With the rising cost of goods and services, impacted by the outbreak of COVID-19 in the country, an underprivileged group, including women and children residing in a former mining community in northern Grand Cape Mount County described living conditions as unbearable and is worsening day by day.

Nearly 250km northwest of Monrovia, Kongoe, the former mining community in Mano River is among several rural communities across the country that the COVID-19 vaccine is yet to be administered. Bad roads, and a lack of basic social services, including safe drinking water, quality education and healthcare facilities, are several challenges facing the community.

Some of the women from Kongoe community residents and family members of former employees of the then National Iron Ore Company (NIOC) converged in Monrovia to protest against a successor company that they believed owed them severance pay and other arrears.

The NIOC which was principally owned by the Government of Liberia commenced mining operations in the 1960s and shut down mining and shipping operations in March 1985 due to the low price of ore on the international market.

Speaking recently when the group converged at the offices of Western Cluster in Monrovia, to remember loved ones who were victims in the 1982 No-Way-Camp landslide where more than 1,000 died, Madam Konnah King asserts that she and her children are being hardly hit by the impact of the virus, citing lack of safe drinking water, and money to send her children to school.
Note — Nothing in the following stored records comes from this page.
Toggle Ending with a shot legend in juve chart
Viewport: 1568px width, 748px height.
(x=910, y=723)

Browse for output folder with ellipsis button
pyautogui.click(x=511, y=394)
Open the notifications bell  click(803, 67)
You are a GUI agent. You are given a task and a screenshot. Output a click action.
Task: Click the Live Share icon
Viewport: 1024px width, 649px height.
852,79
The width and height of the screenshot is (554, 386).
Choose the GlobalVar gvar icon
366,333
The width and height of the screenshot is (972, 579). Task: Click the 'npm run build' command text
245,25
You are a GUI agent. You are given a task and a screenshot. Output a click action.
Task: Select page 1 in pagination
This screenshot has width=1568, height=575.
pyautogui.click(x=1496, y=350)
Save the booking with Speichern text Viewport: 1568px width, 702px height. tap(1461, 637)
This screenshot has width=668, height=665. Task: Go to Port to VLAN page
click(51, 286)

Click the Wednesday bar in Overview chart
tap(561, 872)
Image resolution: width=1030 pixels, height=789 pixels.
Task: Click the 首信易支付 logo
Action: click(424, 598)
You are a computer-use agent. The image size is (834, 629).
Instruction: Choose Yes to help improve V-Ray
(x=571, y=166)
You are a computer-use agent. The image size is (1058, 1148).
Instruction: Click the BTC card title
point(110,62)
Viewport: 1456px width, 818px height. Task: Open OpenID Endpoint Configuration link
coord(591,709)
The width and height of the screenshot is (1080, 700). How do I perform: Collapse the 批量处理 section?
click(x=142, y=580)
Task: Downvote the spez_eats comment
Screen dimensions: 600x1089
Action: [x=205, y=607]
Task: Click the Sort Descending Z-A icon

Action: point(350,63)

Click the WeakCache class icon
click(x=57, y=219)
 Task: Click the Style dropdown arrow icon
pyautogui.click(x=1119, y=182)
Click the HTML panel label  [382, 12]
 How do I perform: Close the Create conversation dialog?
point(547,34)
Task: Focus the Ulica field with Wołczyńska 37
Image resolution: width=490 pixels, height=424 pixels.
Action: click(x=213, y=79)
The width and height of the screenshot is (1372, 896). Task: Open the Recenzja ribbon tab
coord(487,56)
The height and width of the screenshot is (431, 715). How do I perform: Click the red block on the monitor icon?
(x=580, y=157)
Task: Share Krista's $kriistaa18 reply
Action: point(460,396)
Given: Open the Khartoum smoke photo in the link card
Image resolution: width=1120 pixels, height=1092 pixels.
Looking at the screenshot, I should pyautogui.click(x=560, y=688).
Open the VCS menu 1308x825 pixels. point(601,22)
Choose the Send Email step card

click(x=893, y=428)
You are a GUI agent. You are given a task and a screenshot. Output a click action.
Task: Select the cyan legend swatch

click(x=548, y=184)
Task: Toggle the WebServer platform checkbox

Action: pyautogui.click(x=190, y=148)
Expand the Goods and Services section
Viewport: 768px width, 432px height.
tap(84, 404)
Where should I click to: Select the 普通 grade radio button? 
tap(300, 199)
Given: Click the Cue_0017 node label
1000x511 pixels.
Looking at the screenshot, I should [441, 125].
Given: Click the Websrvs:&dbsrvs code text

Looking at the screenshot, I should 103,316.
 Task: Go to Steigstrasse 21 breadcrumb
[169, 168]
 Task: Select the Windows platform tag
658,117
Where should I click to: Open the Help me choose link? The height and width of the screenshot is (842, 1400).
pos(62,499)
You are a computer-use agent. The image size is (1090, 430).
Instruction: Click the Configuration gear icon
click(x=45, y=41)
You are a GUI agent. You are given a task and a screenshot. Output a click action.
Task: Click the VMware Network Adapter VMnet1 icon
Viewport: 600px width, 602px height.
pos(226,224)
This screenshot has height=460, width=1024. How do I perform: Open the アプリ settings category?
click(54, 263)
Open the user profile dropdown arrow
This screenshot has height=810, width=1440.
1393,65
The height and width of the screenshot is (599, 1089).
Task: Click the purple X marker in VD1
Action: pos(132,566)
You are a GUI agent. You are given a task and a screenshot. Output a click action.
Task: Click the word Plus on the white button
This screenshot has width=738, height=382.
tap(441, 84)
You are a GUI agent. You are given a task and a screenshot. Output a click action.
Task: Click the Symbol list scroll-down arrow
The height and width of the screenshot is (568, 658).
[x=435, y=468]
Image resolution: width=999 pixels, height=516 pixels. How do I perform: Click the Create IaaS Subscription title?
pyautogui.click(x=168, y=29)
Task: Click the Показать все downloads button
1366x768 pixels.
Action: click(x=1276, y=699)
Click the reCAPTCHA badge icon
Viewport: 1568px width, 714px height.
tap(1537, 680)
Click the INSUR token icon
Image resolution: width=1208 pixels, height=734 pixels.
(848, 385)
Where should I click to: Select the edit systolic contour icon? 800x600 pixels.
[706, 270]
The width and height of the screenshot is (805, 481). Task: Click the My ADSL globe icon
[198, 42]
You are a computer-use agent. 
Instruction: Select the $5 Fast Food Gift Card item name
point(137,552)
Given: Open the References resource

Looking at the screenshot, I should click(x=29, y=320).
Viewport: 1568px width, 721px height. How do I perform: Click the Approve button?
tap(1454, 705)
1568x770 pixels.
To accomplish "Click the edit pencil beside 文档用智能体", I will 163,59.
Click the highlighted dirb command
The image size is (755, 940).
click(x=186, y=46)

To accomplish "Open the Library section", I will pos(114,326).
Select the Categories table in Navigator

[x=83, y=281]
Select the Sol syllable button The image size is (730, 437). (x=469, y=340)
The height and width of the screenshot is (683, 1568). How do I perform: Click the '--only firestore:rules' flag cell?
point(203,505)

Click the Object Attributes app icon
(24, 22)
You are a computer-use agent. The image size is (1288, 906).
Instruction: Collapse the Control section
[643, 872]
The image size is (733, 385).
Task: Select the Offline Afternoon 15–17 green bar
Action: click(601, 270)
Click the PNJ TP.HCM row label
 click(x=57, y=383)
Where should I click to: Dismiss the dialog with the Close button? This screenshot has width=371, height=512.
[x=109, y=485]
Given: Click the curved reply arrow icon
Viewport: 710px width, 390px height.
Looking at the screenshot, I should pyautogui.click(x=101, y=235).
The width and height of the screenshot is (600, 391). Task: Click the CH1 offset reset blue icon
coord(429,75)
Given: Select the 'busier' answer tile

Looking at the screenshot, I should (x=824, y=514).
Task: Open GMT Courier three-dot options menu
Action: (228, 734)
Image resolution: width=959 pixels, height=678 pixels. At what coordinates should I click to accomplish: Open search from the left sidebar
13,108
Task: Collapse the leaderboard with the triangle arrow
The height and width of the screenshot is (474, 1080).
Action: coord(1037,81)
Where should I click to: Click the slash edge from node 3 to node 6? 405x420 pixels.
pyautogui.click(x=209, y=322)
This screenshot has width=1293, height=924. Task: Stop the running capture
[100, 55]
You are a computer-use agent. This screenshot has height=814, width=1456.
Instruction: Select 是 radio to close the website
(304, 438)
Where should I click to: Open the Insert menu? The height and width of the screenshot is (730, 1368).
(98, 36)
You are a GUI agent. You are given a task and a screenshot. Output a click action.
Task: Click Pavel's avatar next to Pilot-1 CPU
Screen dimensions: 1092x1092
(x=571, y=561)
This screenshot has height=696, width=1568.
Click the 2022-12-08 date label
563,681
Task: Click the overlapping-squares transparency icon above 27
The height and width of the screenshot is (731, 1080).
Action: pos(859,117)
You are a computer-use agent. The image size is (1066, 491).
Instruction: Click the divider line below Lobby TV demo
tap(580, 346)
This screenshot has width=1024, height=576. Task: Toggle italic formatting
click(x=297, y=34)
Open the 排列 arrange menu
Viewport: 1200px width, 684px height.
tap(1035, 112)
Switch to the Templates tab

Konnah, 63, mother of eight children and also the grandmother of eight, says women, children and the elderly are drinking from open water wells, citing an increase in waterborne diseases.

“We are drinking from open wells every day. We and our children along with our grandchildren are always having running stomachs.”

The widow whose husband, a former employee of the then NOIC died while running after the same severance benefits, adds that Kongoe community residents are not beneficiaries of the COVID-19 vaccine.

Konnah lamented: “We did not take the COVID-19 vaccine that people are talking about all around here. Since we do not have good clinics in the community, when we get sick, we are always treated in the homes of community health workers [black bag holders]. Any medicine that they give us, it is what we take.”

“Since my husband died in 2012, it has been very hard for me to send my children and grandchildren to school. My husband left running behind this severance pay, and he didn`t get a cent before he got sick and died.

Alice Dossen, daughter of the late David Slober in the control room of the company at the time, laments that her father was waiting for the much talked about severance pay, he labored to feed the family.

“My father labored doing odd jobs just to feed his children, and he later got sick and died from a cold. My mother has also come down with strokes. I am struggling with her to get treatment because there is no health center in Kongoe. Right now, she being treated in the home of a gentleman (black bag man),” Alice said with tears in her eyes.

When the company was then closing down in 1985, all the 1,820 employees of company did not receive any severance and other fringe benefits. Based upon this, an agreement was reached with the workers that they would be reemployed upon the resumption of operation by NIOC or Successor Company, which is not the case as promised in the agreement.